Purpose of this Post
An Excel spreadsheet can be downloaded that you can use to estimate your pension incomes. It has a number of enterable fields and charts that will show you how the various sources will provide your retirement income. Whether this income is enough is a topic of other posts, or if you want to get right to it, you can try out the FinanceBase-Lifetime Finances application I developed to help individuals and couples plan their life-time cash flow up to age 100.
There are many sources of information that you can access on the internet that provide details on what you can expect during retirement. If you are interested, a few I found useful while preparing this post are listed at the end of this post.
The Government of Canada provides three retirement benefits for which you may qualify. These are intended to provide a foundation for your retirement income, but are not expected to be enough to match what you had during your working years.
Old Age Security (OAS) – Everyone who has lived in Canada for at least 10 years and is over 65 years old can receive OAS. The amount per month depends on the number of years of residency and costs you nothing, except that you have to apply. The age of eligibility is changing starting in 2023 and will go from 65 up to 67 for those born after 1958. For 2015, the yearly maximum amount is $6,764 if you have lived in Canada for 40 years. For each year less than that, the amount is reduced by 1/40. Voluntary deferral is also possible for up to 70 years of age, with some restrictions.
Guaranteed Income Supplement (GIS) – This is a means-tested income and is only available to low-income individuals and couples and only if you are eligible for OAS. Again it cost nothing, but each dollar of other income earned reduces the GIS next year. For 2015 the yearly maximum for a single person is $9,172 for no income except OAS reducing to zero for an income of $17,088.
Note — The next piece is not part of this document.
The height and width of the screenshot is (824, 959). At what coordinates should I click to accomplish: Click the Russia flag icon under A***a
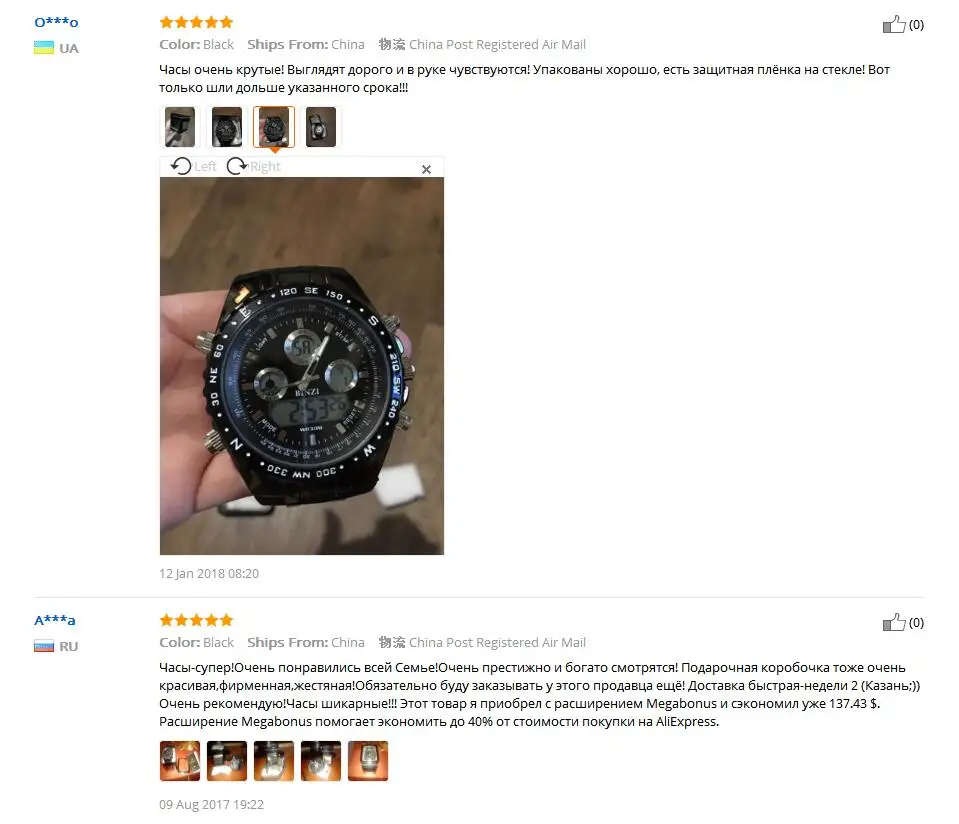point(44,646)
Canada Pension Plan (CPP) – All people that work in Canada have to pay into the CPP. The rate for the past few years has been 9.9%, but if you are an employee, your employer has to pay half. There is a maximum amount based on a maximum income, which changes each year based on inflation. You can take the CPP retirement income starting at age 60 up to 70, with changes to the payment. For 2015 the yearly maximum is $12,780 for 40 years of employment at or above the maximum earnings for all years.
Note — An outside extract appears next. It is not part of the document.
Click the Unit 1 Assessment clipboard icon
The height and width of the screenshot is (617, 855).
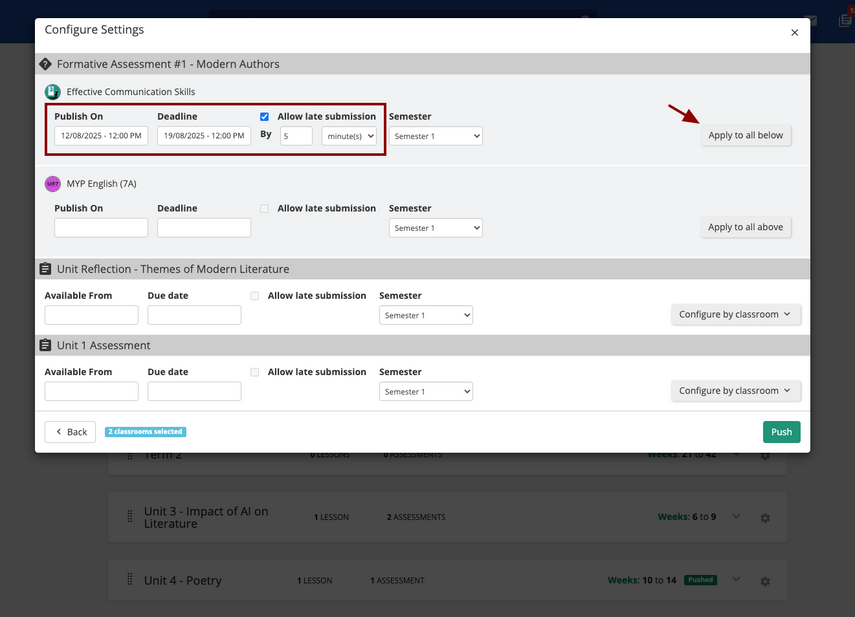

Your Employer Pension Plan
If you are one of the less than 40% of employees lucky enough to work for a company that offers an employer pension plan, you should have a pension when you retire. You normally have to pay into the plan during working years. Depending on what the company provides, there is 1) the Defined Benefit plan where the company takes on the management and risk of the plan and you know how much you get in pension income based on years of service and income and 2) the Defined Contribution plan where you take on the risk of the plan and what you get as a pension income depends on how well your investments do over the years.
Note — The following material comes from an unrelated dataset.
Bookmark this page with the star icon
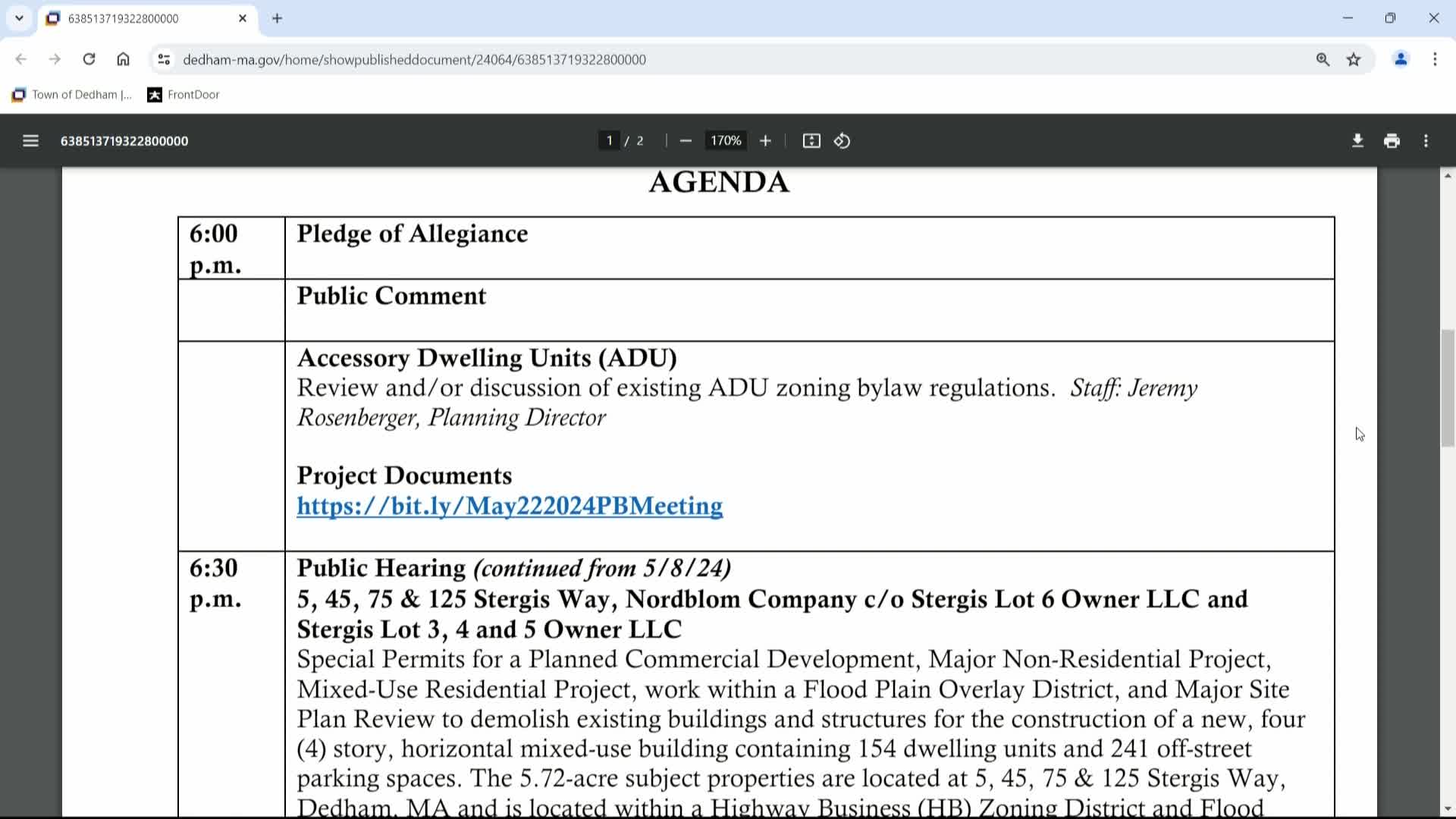This screenshot has height=819, width=1456. tap(1354, 59)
The Pooled Registered Pension Plan (PRPP) is a new plan that permits small businesses and self-employed people to buy into a plan offered and managed by banks and insurance companies.
Your Registered Retirement Savings Plans
Since 1957 Canadians have been able invested in the Registered Retirement Savings Plan (RRSP) up to a percent of their income. Any contribution to Employer or Pooled pension plans reduces the amount that is available for an RRSP. This plan has been the mainstay for most Canadians over the years to plan for a retirement income, but even then, it is not as widely used as it could be. For 2015, you can save up to 18% of your income to a limit of $24,930. Any unused amount can be used in later years and is added to your Unused RRSP Contributions which Revenue Canada keeps current and shows as amount (B) of the RRSP Deduction Limit Statement, on your latest notice of assessment or notice of reassessment.
TFSA as a Retirement Savings Plan
With the 2009 introduction of the Tax Free Savings Account, with its fixed amount per year contribution limit, it can be used as an alternative to the RRSP, if your savings are limited or as an adjunct to it, if they are not. Please refer to the post TFSA and RRSP – Providing a Fixed Retirement Income for how this is can be done. Revenue Canada also keeps track of the TFSA contribution room but you must ask for it or view it online. For 2015, the yearly contribution limit is $5,500 and the total amount since 2009 is $36,500. (2009 – $5,000, 2010 – $5,000, 2011 – $5,000, 2012 – $5,000, 2013 – $5,500, 2014 – $5,500, 2015 – $5,500)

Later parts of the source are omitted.